## GIVEN INSTRUCTION
Collect each row below that contains the string "Task". Match its capitalization precisely.

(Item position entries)

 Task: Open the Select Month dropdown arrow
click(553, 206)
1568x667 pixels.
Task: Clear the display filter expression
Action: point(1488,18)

## EXERCISE RESPONSE
 Task: Open the Select Month dropdown arrow
Task: Clear the display filter expression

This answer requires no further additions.